Funds raised through privately placed corporate bonds hit a record high of Rs 9.98 lakh crore in FY24, up 17 percent over the previous year.
“Despite changes in taxation relating to debt mutual funds and expectations of lower borrowing costs, there was a surge in credit demand on the back of strong economic growth,” said Pranav Haldea, Managing Director of Prime Database Group.
A private placement is a sale of bonds to preselected investors and institutions rather than one in the open market. Unlike a public offering, private placement is exempt from filing an offer document with the Securities and Exchange Board of India (SEBI) for its comments.

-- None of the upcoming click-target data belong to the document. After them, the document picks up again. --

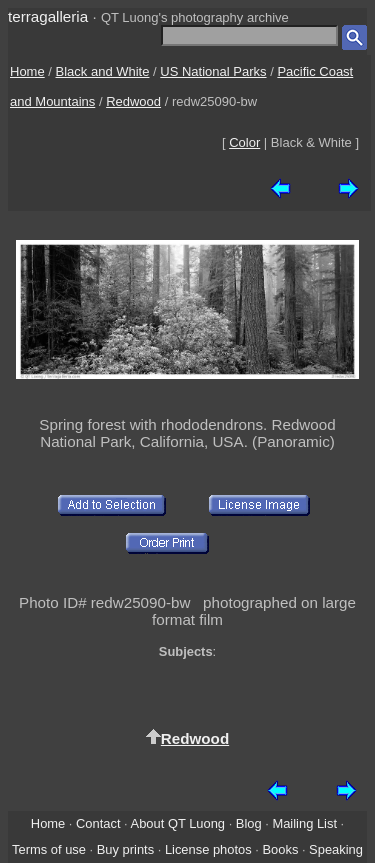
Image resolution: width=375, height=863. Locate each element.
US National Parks (213, 71)
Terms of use (49, 849)
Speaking (336, 849)
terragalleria (48, 16)
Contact (98, 823)
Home (27, 71)
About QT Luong (178, 823)
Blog (249, 823)
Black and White (103, 71)
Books (280, 849)
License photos (208, 849)
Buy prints (125, 849)
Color (244, 142)
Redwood (133, 101)
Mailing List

Financial institutions and banks raised most funds through this route at Rs 4.68 lakh crore compared to Rs 4.34 lakh crore in FY23. The private sector (excluding banks/FIs) also witnessed an increase in mobilisation, up by 44 percent to Rs 4.96 lakh crore.
The highest mobilisation through debt private placements during the year was by NABARD (Rs 65,393 crore) followed by REC (Rs 52,140 crore), HDFC (Rs 46,062 crore), PFC (Rs 45,130) and SIDBI (Rs 38,600 crore).
The maximum amount was raised in the above 10-year maturity bucket followed by 3-5 years bucket. Meanwhile, issues of as much as Rs 6.63 lakh crore or 66 per cent of the overall amount were AAA-rated.
The public bonds market saw a 179 percent rise with 48 issues raising Rs 20,787 crore in comparison to 32 issues raising Rs 7,444 crore in the year-ago period. The largest issue was from Power Finance Corp raising Rs 2,824 crore.
In addition, Indian companies also raised Rs 3.79 lakh crore through overseas borrowing (including ECBs), up by 71 percent from Rs 2.22 lakh crores in FY23.
Going ahead, fundraising through corporate bonds is likely to rise by an over 10 percent annualised rate in 2024-25 due to the expectation of lower borrowing costs amid increased demand from foreign as well as domestic investors.
“We expect a 15 percent to 20 percent increase compared to FY24. Trends suggest potential growth driven by increased investor demand and companies issuing bonds to secure lower borrowing costs amid expected rate cuts,” Nagesh Chauhan, Head - DCM, Tipsons Group had earlier told Moneycontrol.